→ **PROBLEM TO SOLVE**
What is needed is an exact copy of the entries below, from the line that contains "Where should I" through the final line, both included, and nothing else.

====== THE DATA

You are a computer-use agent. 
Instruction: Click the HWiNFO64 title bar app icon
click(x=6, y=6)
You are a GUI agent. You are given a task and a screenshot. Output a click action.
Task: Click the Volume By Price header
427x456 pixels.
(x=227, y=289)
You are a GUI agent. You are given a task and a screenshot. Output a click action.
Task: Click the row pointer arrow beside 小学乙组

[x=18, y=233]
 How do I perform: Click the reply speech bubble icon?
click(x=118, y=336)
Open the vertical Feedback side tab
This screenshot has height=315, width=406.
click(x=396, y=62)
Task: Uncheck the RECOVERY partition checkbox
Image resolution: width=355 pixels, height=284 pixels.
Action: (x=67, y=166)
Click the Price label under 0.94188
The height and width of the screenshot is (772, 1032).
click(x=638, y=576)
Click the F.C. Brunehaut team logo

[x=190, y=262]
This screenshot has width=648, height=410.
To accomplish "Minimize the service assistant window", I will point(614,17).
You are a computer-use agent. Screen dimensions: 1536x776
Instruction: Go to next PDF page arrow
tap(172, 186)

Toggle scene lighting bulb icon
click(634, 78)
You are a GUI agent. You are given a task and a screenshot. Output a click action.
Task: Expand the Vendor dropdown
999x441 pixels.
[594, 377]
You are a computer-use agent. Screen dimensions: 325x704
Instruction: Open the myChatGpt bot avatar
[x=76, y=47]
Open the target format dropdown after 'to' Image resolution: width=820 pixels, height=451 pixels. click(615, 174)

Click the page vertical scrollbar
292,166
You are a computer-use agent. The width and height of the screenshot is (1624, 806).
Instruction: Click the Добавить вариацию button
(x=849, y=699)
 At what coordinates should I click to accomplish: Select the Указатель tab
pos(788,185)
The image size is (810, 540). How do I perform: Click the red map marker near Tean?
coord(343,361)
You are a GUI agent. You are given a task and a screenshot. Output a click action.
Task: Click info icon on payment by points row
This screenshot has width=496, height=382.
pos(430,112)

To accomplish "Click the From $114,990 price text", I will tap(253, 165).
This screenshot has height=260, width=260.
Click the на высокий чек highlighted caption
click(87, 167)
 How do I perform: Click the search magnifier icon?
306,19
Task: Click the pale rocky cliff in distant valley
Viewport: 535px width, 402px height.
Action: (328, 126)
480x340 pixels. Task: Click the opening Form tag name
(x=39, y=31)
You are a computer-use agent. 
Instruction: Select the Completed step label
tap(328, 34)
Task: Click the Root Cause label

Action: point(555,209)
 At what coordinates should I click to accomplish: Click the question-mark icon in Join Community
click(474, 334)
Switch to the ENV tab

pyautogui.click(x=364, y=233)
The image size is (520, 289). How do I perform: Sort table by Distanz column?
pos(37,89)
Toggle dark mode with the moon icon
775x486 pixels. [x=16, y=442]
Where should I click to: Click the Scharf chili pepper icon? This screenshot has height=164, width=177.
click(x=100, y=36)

============

→ **ANSWER BOX**
Where should I click to: Click the Scharf chili pepper icon? This screenshot has height=164, width=177.
click(x=100, y=36)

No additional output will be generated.